By Moe Myint 6 December 2016

RANGOON – Chairman of the Arakan State Advisory Commission Kofi Annan told reporters at a Rangoon press conference that when describing the crisis in Arakan State, the term “genocide” should be used with caution.

Reporters at the event on Tuesday questioned former UN secretary Annan about whether Burmese security forces were committing genocide against the self-identifying Rohingya population in Arakan State’s Maungdaw Township, as some international coverage of the region’s crisis has suggested.

Genocide, Mr. Annan said, “is a very serious charge that requires legal review and judicial determination. It is not a charge that should be thrown around loosely.”

In late November, the BBC World Service published a story in which a UN refugee agency official in Bangladesh was quoted as accusing the Burmese government of committing ethnic cleansing against the country’s Muslim minority.
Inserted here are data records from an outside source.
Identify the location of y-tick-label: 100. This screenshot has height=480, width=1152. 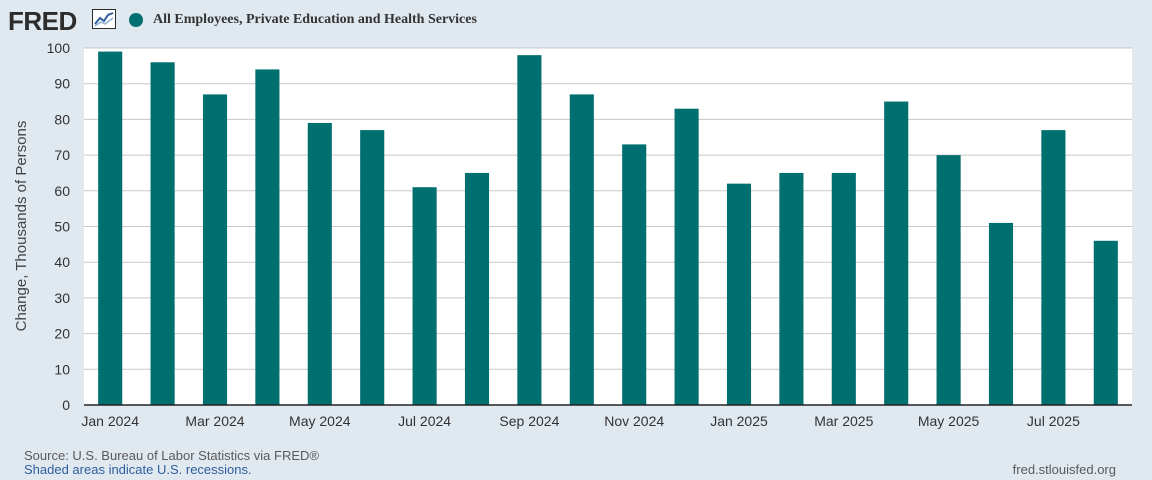
(59, 48).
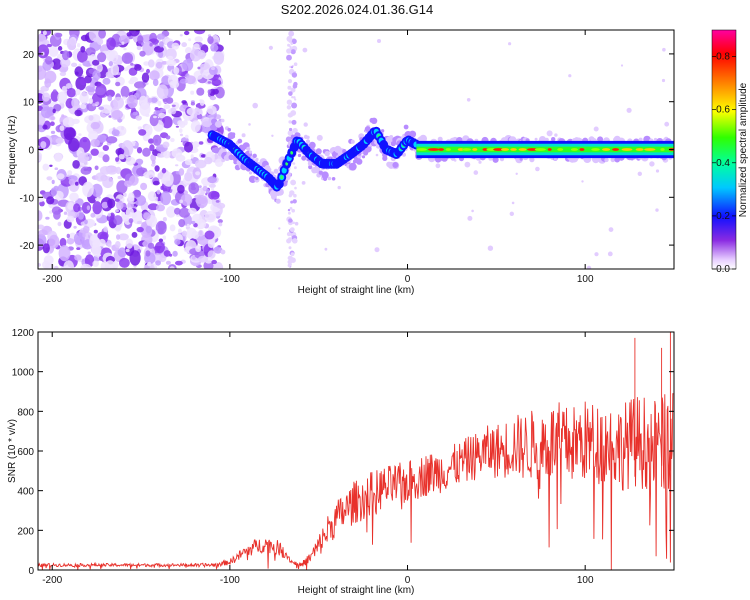  I want to click on colorbar-ticks: 0.0 0.2 0.4 0.6 0.8, so click(724, 164).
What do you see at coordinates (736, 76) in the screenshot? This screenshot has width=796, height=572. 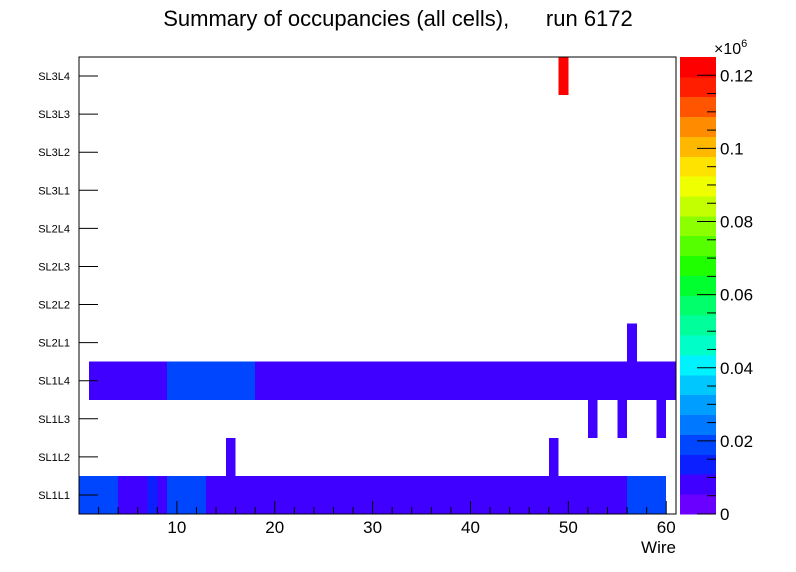 I see `z-axis-tick-label: 0.12` at bounding box center [736, 76].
The government denied the claim.

Burma’s State Counselor Daw Aung San Suu Kyi was asked about the Arakan State conflict in a Dec. 2 interview with Channel News Asia.
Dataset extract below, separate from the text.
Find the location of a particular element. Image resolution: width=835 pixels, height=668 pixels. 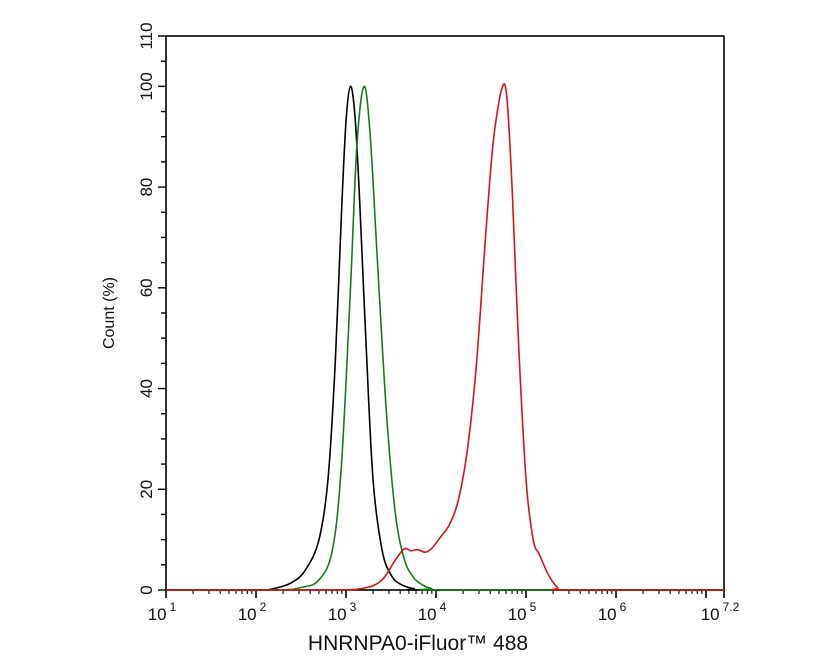

y-tick-label: 110 is located at coordinates (146, 36).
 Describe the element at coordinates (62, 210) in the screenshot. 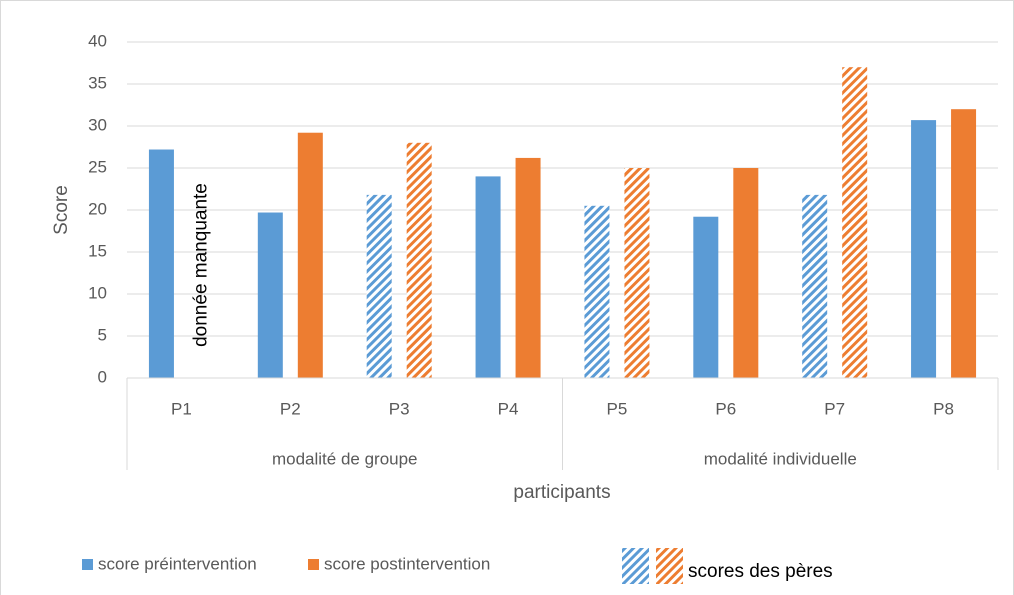

I see `y-axis-label: Score` at that location.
“I would appreciate so much if the international community would help us to maintain peace and stability and to make progress in building better relations between the two communities instead of always drumming up calls for bigger fires of resentment,” she said.

Kofi Annan came to Burma in late November to learn more about the situation in Arakan State following recent armed clashes between the Burma Army and militants in Maungdaw Township. For three days, he and the eight other commission members visited Buthidaung and Myaypon townships and the ancient city of Mrauk-U, and the delegation toured villages in northern Maungdaw Township, an area where rights groups have said that army abuses and rights violations took place and communities were destroyed.
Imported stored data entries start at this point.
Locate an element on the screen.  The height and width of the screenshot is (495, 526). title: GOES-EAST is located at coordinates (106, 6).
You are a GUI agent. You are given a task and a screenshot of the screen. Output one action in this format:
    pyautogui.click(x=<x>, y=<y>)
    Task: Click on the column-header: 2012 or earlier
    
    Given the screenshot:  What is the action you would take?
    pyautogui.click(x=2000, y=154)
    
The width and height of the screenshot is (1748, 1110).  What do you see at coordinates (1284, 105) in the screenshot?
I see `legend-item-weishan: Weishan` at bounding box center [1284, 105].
Despite efforts to document the different perspectives of both Arakanese and Muslim community and religious leaders and youth, few local Arakanese civil society organizations or politicians have agreed to speak face-to-face with Mr. Annan and the commission, arguing that the delegation is interfering in Arakan State’s internal affairs.

Participants in a meeting with Kofi Annan on Monday told The Irrawaddy that the lack of collaboration from the Buddhist Arakanese community had left the commission chairman feeling “unsettled.”

On Monday and Tuesday, Mr. Annan conducted meetings with Burma’s President U Htin Kyaw, State Counselor Daw Aung San Suu Kyi, the army’s commander-in-chief Snr-Gen Min Aung Hlaing, as well as with Arakanese lawmakers.

Since the Burma Army declared Maungdaw Township an operation zone, journalists have not been allowed to obtain news from the region independently; humanitarian assistance has also been largely blocked.

During the meeting with Snr-Gen Min Aung Hlaing, Mr. Annan encouraged a shift in the restrictions for media and international relief organizations’ access to the area. Lifting these barriers, he explained, would also serve to create better understanding of the communities’ circumstances and the events taking place on the ground.

“There are so many stories and rumors. People don’t know what is what,” he said. “Transparency is a powerful tool to eliminate some of the rumors. The press will also be allowed to do their work,” he pointed out.

The Arakan State Advisory Commission will deliver its preliminary report to the Union government in February.